# Potential Leopard attacks



## b7afonso (Apr 2, 2014)

I live i Africa baby! It's wild out here yes...but controlled. 

My concern is that we live at the foot of a mountain, and we spotted leopard footprints in the area...What would any of you do while on a trail ride on horse, would a Leopard think this is easy prey or would he be intimidated by horse and rider 

Not that we ever had a leopard attack at the reserve, but just wondering about it.


----------



## littlebird (Jan 22, 2014)

You may want to contact some of the horseback safari operations in Africa to ask their opinion. Since they work with horses in contact with savanna and jungle animals more frequently than most people (or people living in areas with different wildlife) they may be able to give you the best advice in regards to your safety. People who ride in North America and have experience dealing with mountain lions/cougars may also have some words of wisdom, but cougars/leopards are not the same animal and their hunting habits will be different as they are living in different environments/hunting different prey/may be in contact with humans in a slightly different way.


----------



## horseluvr2524 (Sep 17, 2013)

All I've read about cougars (which as littlebird said are a different animal) is that you have to be prepared to fight back if you see one. Usually they will not show themselves and will leave at the sound of humans. Running gets you nowhere, obviously, and it would just encourage them to attack. This is all just stuff I've read, someone else more knowledgeable can probably answer this better.

My advice? Carry a gun.


----------



## ZombieHorseChick (Jun 5, 2014)

I've been trying to figure out what to do as well, though I'm in Indiana , we somehow hve two black leopards running lose around here along with mountain lions , just down the road from me a few years back, a horse was attacked and killed in its field by a big cat, I would carry a gun, but I'm 16, and my parents don't have one yet ( I've been begging for a wile now though for a hunting rifle lol) I'm just glad that mountain lions rotate territory's, they roam spans of miles and miles for a few years then go to another one, but usually make there way back to it some point in time.
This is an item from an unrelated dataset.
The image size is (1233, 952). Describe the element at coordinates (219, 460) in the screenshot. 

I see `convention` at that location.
But that's mountain lions ( which were thought to not inhabit Indiana for quite a wile till finally footage of one was taken on a gaming trail) 
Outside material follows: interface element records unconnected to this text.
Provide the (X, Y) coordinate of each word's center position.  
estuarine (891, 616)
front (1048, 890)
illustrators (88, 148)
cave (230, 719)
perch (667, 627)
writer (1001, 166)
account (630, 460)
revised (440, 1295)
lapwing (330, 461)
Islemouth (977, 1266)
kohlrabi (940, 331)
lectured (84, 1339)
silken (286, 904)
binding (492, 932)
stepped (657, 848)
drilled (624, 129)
Sooo since a gun isn't an option for me I carry a knife at all times. Best I can do for now. 
_Posted via Mobile Device_


----------



## SpicedGold (Aug 2, 2011)

Leopards will leave a horse and rider alone.

The leopard is a medium sized cat (I know it's a large African cat, but its the smallest of the large African cats). They prey on small to medium sized antelope and animals.

A horse is too large. A horse and rider is even larger. Very young foals might be in danger, but certainly not horses.

Also, leopards are very shy and will avoid people if given that chance. Sighting one is very special, but you and your horse are safe


----------